Although evidence regarding the effectiveness of interventions in secondary traumatic stress is limited, cognitive-behavioral strategies and mindfulness-based methods are emerging as best practices. In addition, caseload management, training, reflective supervision, and peer supervision or external group processing have been shown to reduce the impact of secondary traumatic stress. Many organizations make referrals for formal intervention from outside providers such as individual therapists or Employee Assistance Programs. External group supervision services may be especially important in cases of disasters or community violence where a large number of staff have been affected.
Both preventive and interventional strategies for secondary traumatic stress should be implemented as part of an organizational risk-management policy or task force that recognizes the scope and consequences of the condition. The Secondary Traumatic Stress Committee of the National Child Traumatic Stress Network has identified the following concepts as essential for creating a trauma-informed system that will adequately address secondary traumatic stress. Specifically, the trauma-informed system must:
- Recognize the impact of secondary trauma on the workforce.

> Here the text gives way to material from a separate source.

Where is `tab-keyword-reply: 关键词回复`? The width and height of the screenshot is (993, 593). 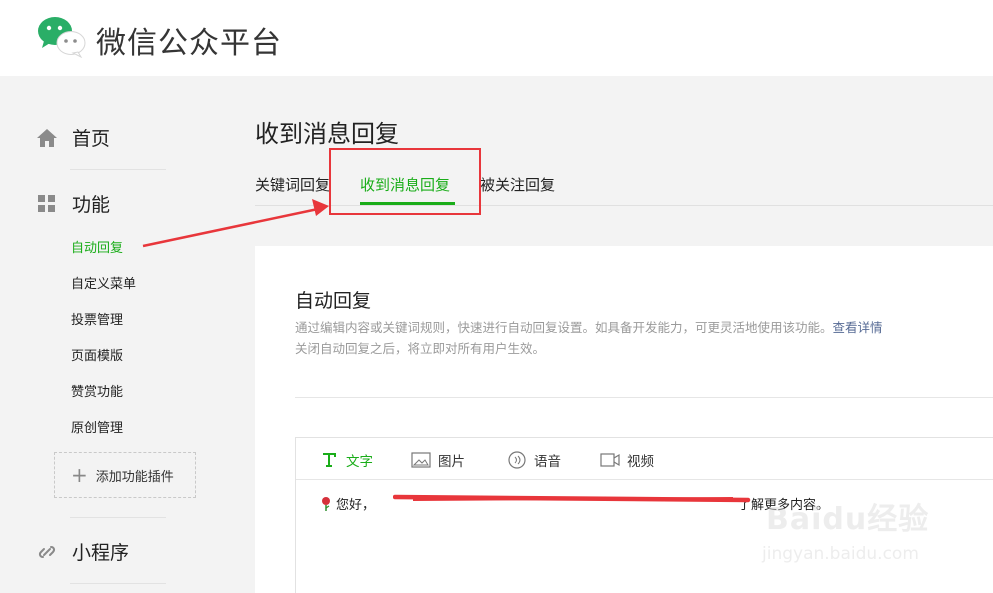 tab-keyword-reply: 关键词回复 is located at coordinates (292, 184).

- Recognize that exposure to trauma is a risk of the job of serving traumatized children and families.
- Understand that trauma can shape the culture of organizations in the same way that trauma shapes the world view of individuals.
- Understand that a traumatized organization is less likely to effectively identify its clients’ past trauma or mitigate or prevent future trauma.
- Develop the capacity to translate trauma-related knowledge into meaningful action, policy, and improvements in practices.
These elements should be integrated into direct services, programs, policies, and procedures, staff development and training, and other activities directed at secondary traumatic stress.